Know Who’s Accountable For The Board
The best workflow in the world will still fail if no-one’s keeping an eye on it. Assign someone to be in charge of a board, or switch off the duty from week to week. This person can follow up on cards that haven’t moved in a while, and make sure new cards are in the right place.
You can also give this job to Trello—turn on card aging, and any card that hasn’t been edited or moved in the last week will start to fade. This way, you can give responsibility to your team as a whole—if anyone notices a new card, or a faded one, they should take ownership and follow up with that task.
Card aging in Trello: The tan “crinkly paper” cards indicate they have not been edited recently.
As your team gets started with a new Trello board, be sure that someone (or some group of people) is keeping an eye on the board as a whole.
Don’t Let Dead Tasks Sit Around
Don’t let your board become a graveyard for dead cards. Keep things fresh by clearing your ‘Done’ list every week or so. Some teams like to move the list to another board, so they can scroll through everything that was accomplished each week. Other teams archive the cards.
Every card on your board represents something you want to be aware of. Declutter your boards, so you can easily see what matters and what doesn’t. Whether archived or moved, those cards will still be searchable if you need to look something up again.
Adapt Your Board As Processes Change
There’s no need for a board to be perfect on the first try—in fact, it’s a good idea to come up with a basic framework, then tweak it based on what’s best for your team. If a workflow’s not sticking, figure out why. Perhaps there’s no place on the board for blocked tasks, or _maybe_ you need to kick your dirty habit of defaulting back to email.
In particular, don’t be afraid to zoom out or in on a task. Maybe that three-column board can become a card with a checklist. Or, if a card’s getting unwieldy, maybe it’s time for that card to become its own board.
Sometimes a checklist gets so big that it actually needs to become a board:
Your projects keep changing, so what’s wrong with your boards changing to match those priorities?
In the end, the great (and sometimes intimidating) part about Trello is that you can customize it to fit any workflow. You’re not completely on your own, though—the inspiration page is full of examples that have worked for others. Even if there’s not a board that fits your exact situation, you can get creative.
Does your search for the perfect wedding caterer look a lot like a job search? Perhaps foodie finds is organized similarly to your list of fun, local things you’d like to do. And taking a client’s orders for a design follows a pipeline similar to bicycle repair.
Figure out what works for your team. You’ll know you’ve nailed it when you can’t imagine going anywhere else but your board for information.

Goal :: In the guide on managing Trello boards, what happens when card aging is on and a card has not been edited or moved in the last week? The material that comes after this text has no connection to it.

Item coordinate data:

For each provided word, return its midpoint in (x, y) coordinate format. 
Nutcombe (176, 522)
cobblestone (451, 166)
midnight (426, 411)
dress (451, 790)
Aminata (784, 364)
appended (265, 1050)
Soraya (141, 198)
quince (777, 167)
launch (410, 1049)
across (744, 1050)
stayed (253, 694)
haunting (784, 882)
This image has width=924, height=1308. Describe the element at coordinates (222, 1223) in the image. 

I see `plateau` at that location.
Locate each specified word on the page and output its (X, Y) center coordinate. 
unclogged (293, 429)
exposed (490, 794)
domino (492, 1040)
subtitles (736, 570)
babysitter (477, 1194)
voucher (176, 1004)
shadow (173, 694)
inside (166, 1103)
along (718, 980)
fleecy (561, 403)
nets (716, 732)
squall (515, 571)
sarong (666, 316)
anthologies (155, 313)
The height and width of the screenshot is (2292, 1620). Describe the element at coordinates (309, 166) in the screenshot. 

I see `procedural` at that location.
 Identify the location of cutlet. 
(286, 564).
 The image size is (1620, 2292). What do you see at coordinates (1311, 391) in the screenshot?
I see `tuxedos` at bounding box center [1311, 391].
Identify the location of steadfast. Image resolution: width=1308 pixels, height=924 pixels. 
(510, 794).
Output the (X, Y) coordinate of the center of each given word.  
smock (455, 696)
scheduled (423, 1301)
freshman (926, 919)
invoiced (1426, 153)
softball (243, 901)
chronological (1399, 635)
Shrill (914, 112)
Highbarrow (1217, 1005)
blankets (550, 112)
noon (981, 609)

Exercise solution :: The card starts to fade.